Costui doveva essere matto.

- Tu sei un brav'uomo - disse ancora Charro sincero. - Mi hai aiutato, senza chiedere nulla in cambio; questo fa di te un amico, secondo la mia gente, e io devo ricambiare il favore!
- Apprezzo ma, davvero, lascia perdere!
- E' una promessa indiana - sottolineò Charro orgoglioso. - Non come quelle dei visi pallidi, noi rispettiamo la parola data!

Garret fece per ribattere ma, considerando l'argomento chiuso, Charro lo mise a tacere con un cenno e la promessa sincera del suo impegno.
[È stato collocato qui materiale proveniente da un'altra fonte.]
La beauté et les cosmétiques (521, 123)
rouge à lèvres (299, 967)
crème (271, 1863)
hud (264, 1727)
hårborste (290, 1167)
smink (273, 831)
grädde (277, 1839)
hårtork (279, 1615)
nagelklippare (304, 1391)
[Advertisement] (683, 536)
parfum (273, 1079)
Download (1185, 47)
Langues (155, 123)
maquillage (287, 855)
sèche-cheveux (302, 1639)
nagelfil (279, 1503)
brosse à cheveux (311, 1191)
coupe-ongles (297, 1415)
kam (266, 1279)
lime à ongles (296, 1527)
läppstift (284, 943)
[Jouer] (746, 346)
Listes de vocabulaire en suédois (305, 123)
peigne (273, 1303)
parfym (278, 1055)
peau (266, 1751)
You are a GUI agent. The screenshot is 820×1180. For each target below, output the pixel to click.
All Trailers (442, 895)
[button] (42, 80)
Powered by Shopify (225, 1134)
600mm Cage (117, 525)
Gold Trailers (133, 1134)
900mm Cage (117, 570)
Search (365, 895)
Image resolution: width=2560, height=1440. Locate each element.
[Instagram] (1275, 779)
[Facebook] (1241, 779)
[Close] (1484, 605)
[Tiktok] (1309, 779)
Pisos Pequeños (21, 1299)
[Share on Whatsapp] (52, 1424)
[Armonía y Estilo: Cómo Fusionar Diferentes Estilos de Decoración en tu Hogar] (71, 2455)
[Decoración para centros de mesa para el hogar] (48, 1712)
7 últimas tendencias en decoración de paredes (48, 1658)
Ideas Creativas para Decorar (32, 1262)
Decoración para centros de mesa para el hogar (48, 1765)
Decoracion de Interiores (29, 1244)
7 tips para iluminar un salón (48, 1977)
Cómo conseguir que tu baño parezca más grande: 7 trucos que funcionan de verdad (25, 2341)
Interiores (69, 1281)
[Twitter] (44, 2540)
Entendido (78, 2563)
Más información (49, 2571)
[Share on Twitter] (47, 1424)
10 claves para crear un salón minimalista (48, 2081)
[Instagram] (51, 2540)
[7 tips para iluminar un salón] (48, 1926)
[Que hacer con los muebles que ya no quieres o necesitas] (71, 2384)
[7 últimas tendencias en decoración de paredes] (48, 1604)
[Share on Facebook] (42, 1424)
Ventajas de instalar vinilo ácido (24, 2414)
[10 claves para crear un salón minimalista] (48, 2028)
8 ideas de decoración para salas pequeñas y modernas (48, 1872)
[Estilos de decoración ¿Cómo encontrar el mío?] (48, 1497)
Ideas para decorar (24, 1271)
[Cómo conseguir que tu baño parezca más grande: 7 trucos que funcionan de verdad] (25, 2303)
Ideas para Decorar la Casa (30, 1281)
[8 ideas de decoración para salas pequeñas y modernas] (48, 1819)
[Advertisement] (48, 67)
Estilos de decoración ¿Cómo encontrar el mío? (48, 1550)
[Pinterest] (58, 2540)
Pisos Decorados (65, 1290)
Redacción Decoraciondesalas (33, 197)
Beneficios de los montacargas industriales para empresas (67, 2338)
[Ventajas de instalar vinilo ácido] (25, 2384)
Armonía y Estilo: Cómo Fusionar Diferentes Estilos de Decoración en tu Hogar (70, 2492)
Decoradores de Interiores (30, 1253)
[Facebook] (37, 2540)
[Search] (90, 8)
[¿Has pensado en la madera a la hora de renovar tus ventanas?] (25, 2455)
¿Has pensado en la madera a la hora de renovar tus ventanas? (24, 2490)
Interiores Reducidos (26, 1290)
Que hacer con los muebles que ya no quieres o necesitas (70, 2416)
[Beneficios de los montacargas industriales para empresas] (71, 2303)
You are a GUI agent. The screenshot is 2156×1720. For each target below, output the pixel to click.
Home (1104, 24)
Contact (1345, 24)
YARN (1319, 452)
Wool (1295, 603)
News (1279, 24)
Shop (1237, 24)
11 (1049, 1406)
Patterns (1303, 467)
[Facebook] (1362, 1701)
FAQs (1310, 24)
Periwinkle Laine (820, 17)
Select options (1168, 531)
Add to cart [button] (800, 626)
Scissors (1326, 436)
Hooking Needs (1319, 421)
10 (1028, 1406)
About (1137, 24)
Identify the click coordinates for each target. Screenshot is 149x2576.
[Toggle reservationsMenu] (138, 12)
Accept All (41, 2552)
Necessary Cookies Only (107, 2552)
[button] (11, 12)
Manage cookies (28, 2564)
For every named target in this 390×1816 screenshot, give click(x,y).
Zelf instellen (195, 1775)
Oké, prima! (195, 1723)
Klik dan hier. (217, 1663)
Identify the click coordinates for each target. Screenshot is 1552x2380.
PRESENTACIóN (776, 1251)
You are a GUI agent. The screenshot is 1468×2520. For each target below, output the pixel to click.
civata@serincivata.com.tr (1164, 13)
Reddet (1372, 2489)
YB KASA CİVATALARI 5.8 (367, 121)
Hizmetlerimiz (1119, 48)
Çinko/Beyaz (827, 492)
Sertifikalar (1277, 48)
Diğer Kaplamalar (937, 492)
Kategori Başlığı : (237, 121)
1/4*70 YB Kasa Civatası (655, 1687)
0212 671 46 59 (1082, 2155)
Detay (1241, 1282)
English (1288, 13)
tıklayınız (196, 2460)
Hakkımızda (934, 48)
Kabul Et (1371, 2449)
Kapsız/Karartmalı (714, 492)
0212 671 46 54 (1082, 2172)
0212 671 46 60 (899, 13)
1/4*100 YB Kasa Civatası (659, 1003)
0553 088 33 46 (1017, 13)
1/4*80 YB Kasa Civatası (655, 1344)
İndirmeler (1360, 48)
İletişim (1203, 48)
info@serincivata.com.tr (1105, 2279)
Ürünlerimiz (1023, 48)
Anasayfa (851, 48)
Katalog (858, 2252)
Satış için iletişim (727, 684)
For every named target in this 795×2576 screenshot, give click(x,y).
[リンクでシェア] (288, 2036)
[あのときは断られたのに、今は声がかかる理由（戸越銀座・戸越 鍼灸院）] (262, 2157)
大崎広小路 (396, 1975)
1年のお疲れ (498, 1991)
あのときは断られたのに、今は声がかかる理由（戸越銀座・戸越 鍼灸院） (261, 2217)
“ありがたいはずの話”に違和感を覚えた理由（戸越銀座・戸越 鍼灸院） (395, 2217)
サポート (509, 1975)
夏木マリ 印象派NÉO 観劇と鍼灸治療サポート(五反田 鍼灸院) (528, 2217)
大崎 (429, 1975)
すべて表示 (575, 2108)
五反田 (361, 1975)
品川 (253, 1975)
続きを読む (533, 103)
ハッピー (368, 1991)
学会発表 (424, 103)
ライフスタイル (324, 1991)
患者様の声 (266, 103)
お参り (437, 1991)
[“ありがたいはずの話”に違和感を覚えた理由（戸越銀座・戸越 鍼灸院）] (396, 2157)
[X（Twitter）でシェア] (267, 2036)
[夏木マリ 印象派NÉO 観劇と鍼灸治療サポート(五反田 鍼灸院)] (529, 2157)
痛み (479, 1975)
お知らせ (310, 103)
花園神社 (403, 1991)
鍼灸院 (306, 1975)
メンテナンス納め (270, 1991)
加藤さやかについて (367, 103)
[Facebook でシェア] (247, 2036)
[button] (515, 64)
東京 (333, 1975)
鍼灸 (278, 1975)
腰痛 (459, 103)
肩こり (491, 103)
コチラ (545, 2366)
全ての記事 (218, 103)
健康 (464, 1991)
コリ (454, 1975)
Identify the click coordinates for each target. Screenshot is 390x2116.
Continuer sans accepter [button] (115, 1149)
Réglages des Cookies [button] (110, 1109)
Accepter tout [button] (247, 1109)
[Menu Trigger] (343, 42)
- Mi ricorderò di te, Garret - concluse. - Quando uscirai di qui, se avrai bisogno di aiuto, potrai sempre contare su di me!

Come ebbe detto così, Charrò lasciò Garret a meditare su quanto gli aveva detto.
Il detenuto si passò una mano sui lunghi capelli grigi, traendosi fuori un'altra sigaretta da accendere, e poco dopo sia Charro che il valore profondo della sua promessa erano già spariti dai pensieri di Garret assieme al fumo.